EXERCISE AIM - Pictures do not belong in your copy. Repeat all the other data exactly.

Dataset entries
● ● ● ● ● ● ●

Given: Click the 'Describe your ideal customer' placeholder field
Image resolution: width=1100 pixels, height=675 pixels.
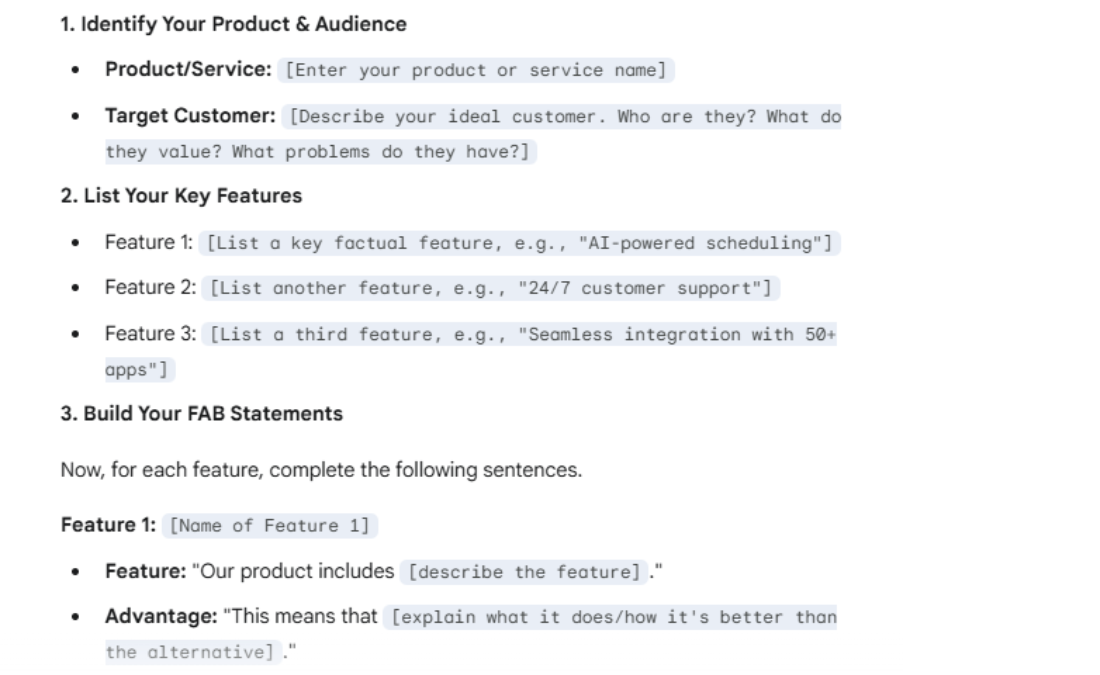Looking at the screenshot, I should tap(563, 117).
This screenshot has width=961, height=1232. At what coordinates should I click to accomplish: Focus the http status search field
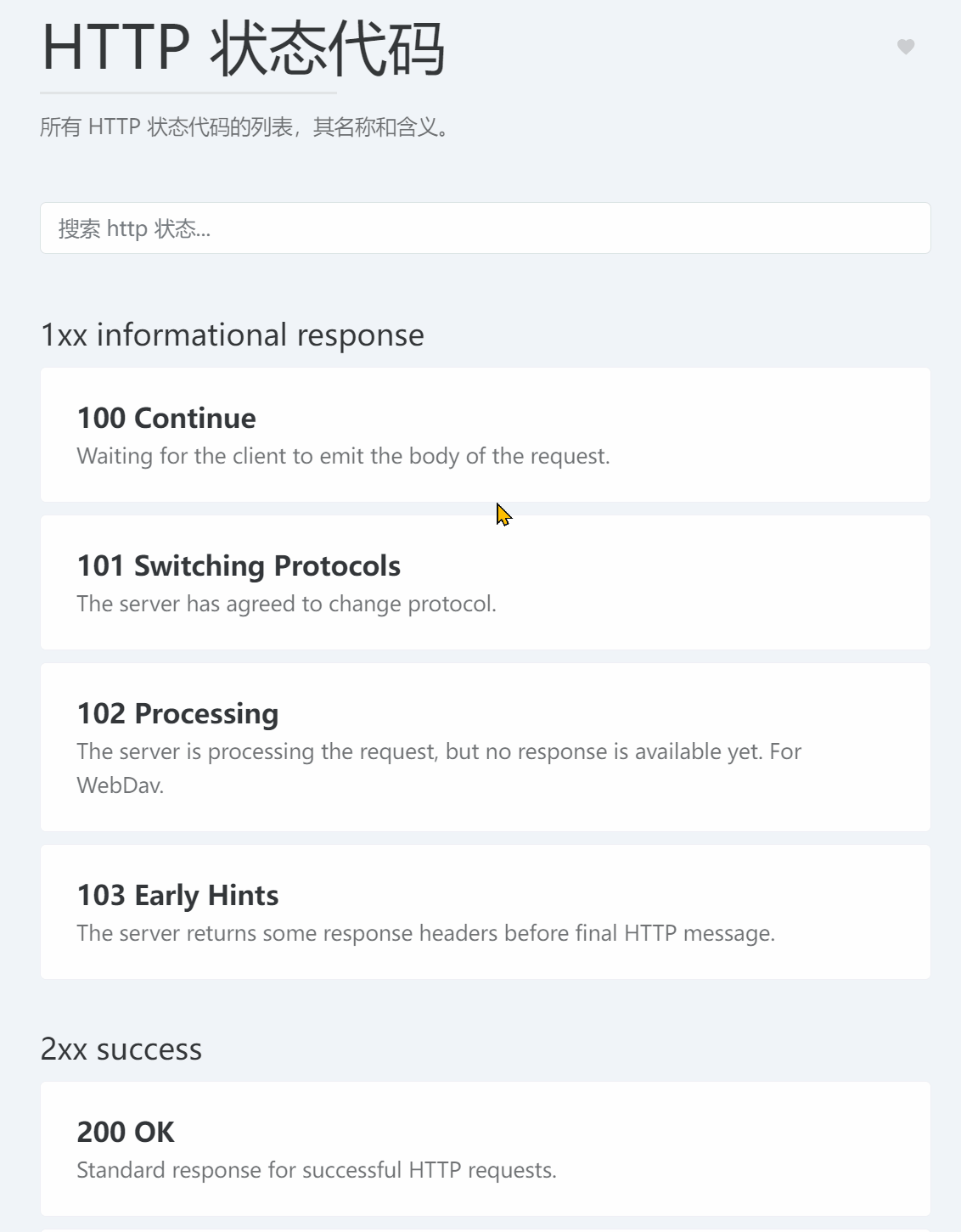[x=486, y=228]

● ● ● ● ● ● ●

FINAL ANSWER -
Given: Click the 'Describe your ideal customer' placeholder field
Image resolution: width=1100 pixels, height=675 pixels.
Looking at the screenshot, I should tap(563, 117).
This screenshot has width=961, height=1232. At what coordinates should I click to accomplish: Focus the http status search field
[x=486, y=228]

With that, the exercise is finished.